DCSIMG

Meningitis- know the signs and symptoms

THE Public Health Agency (PHA) is calling for people to make themselves aware of the signs and symptoms of meningitis, with the prevalence of this potentially life-threatening illness at its highest during the winter.

Dr Richard Smithson, Consultant in Health Protection, PHA, explained: “Meningitis can occur at any time of year, but is seen most frequently in the winter. It is a serious disease, so it is vital everyone becomes more vigilant of the signs and symptoms to be able to detect the disease earlier, to allow early intervention.

“The symptoms are often non-specific. In the early stages it could be mistaken for other illnesses such as flu, although with meningitis the person tends to be sicker than with these other conditions. However, the disease can come on very quickly and it is important to seek urgent medical attention if you think meningitis is a possibility.”

Meningitis is most commonly caused by the meningococcus bacterium, and causes inflammation of the brain lining and/ or septicaemia (blood poisoning). It can occur at any age but is more common in young children under four years of age and in the late teenage years.

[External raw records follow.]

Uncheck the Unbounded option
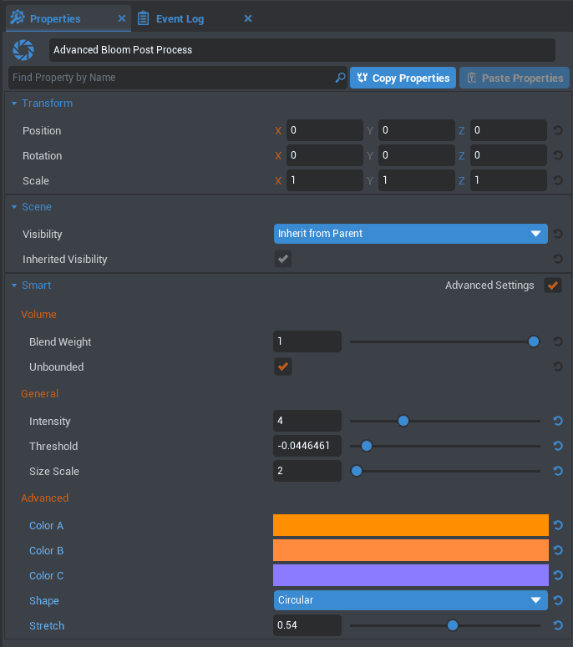 (x=283, y=366)
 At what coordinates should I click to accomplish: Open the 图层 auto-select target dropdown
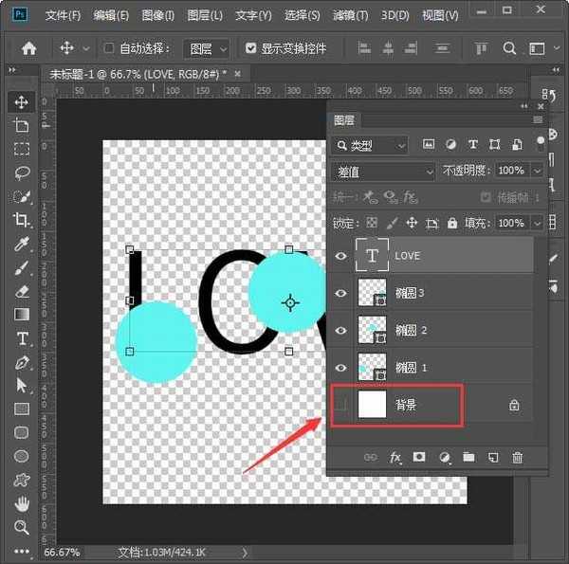click(207, 47)
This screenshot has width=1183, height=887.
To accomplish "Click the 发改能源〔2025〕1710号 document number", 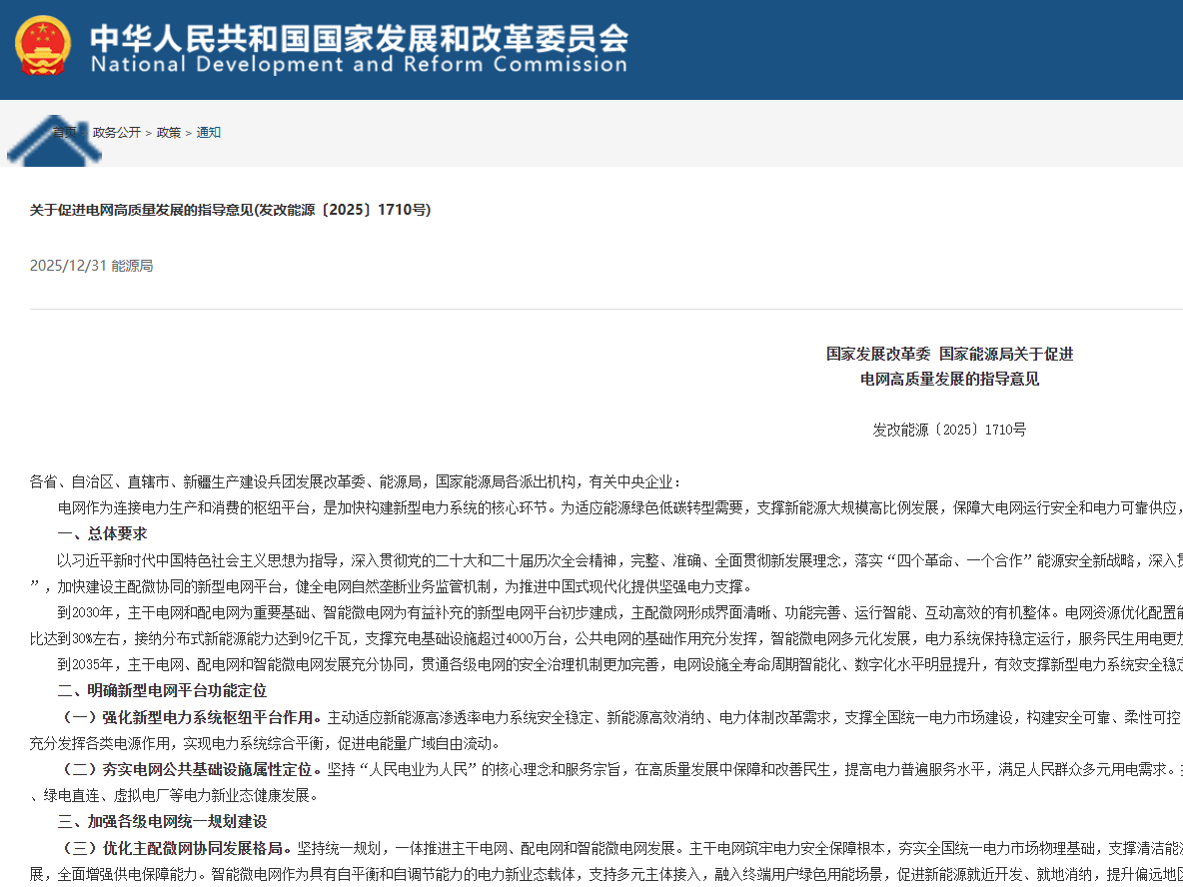I will [x=951, y=430].
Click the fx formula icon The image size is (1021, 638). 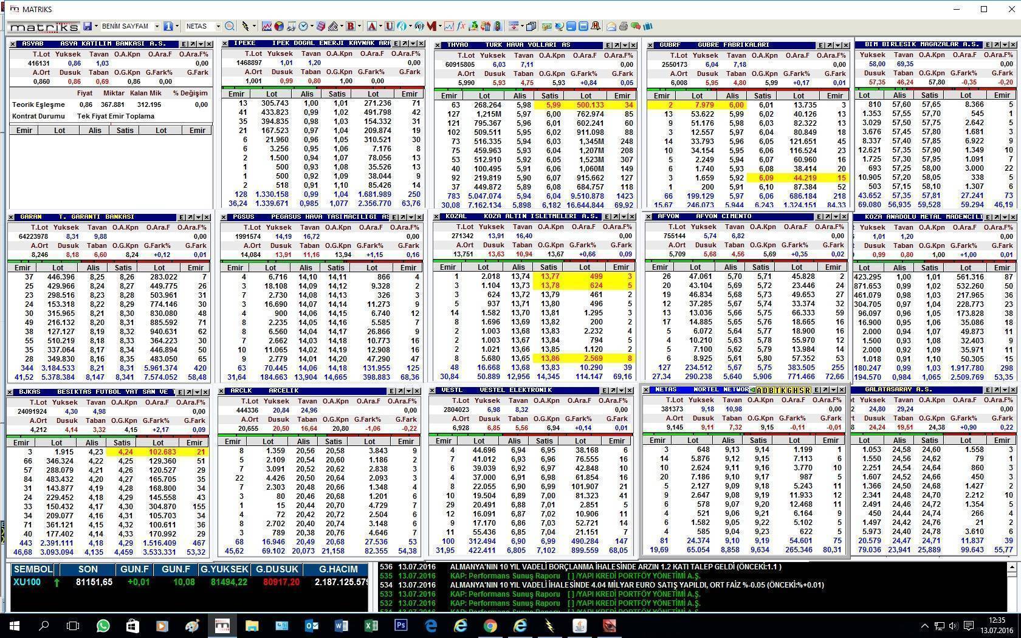[461, 26]
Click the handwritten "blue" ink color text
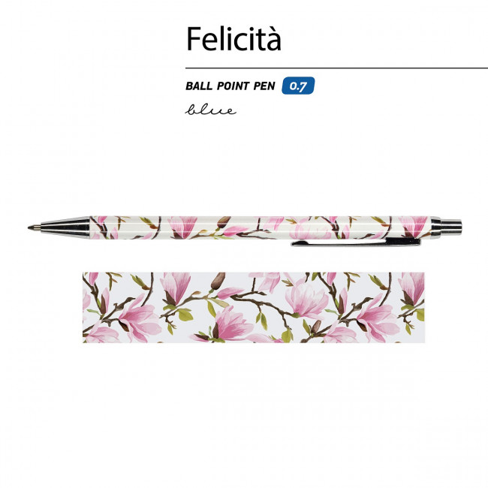 (x=211, y=110)
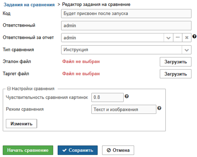This screenshot has height=157, width=197.
Task: Save the task with Сохранить
Action: (x=77, y=150)
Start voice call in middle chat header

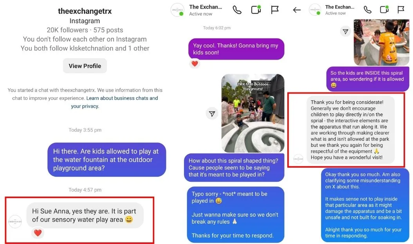(237, 10)
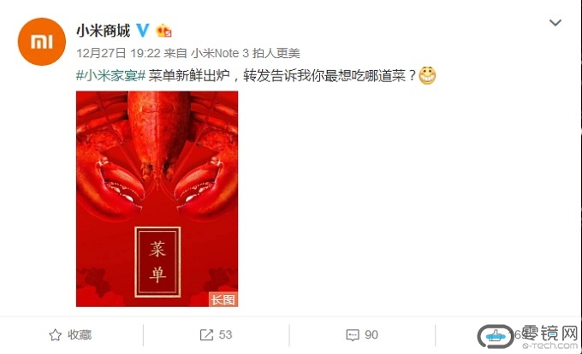This screenshot has width=582, height=354.
Task: Click the grinning emoji in post text
Action: point(427,75)
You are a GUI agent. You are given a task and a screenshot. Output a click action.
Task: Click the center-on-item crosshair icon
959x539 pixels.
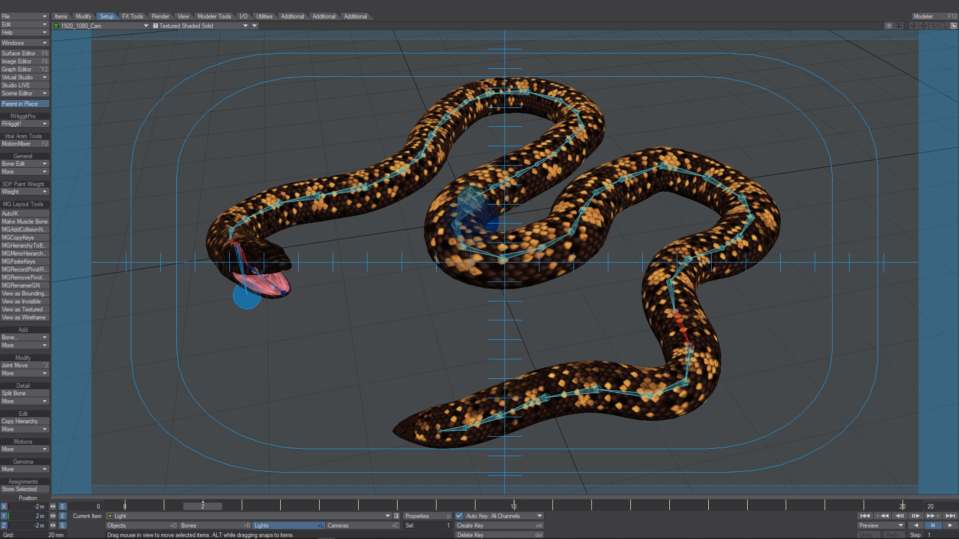click(914, 25)
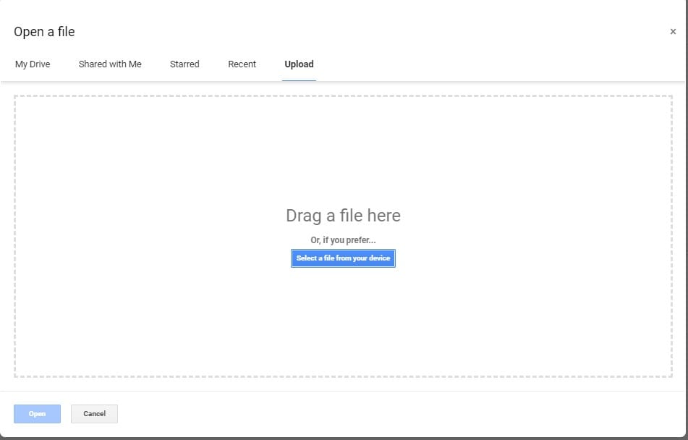The height and width of the screenshot is (440, 688).
Task: Go to the Recent tab
Action: point(242,64)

Early symptoms of the disease may include:

· sudden onset of high fever;

· a severe and worsening headache without any other obvious cause;

· severe neck stiffness;

· dislike of bright lights;

· very cold hands and feet;

· drowsiness that can deteriorate so someone is difficult to wake or may even be unconscious;

· a rash that does not fade when pressed with a glass (this is due to bleeding under the skin).

Babies with meningococcal disease tend to be irritable when picked up and have a high pitched cry, stiff body and jerking movements.

“A very important sign is a rash that does not disappear if a glass is pressed against it. If someone develops this, they need urgent medical attention. It can appear anywhere on the body so it is important to check under clothing. However, a rash doesn’t always appear when someone has meningitis, so don’t wait for a rash before seeking medical attention if other signs are present,” concluded Dr Smithson.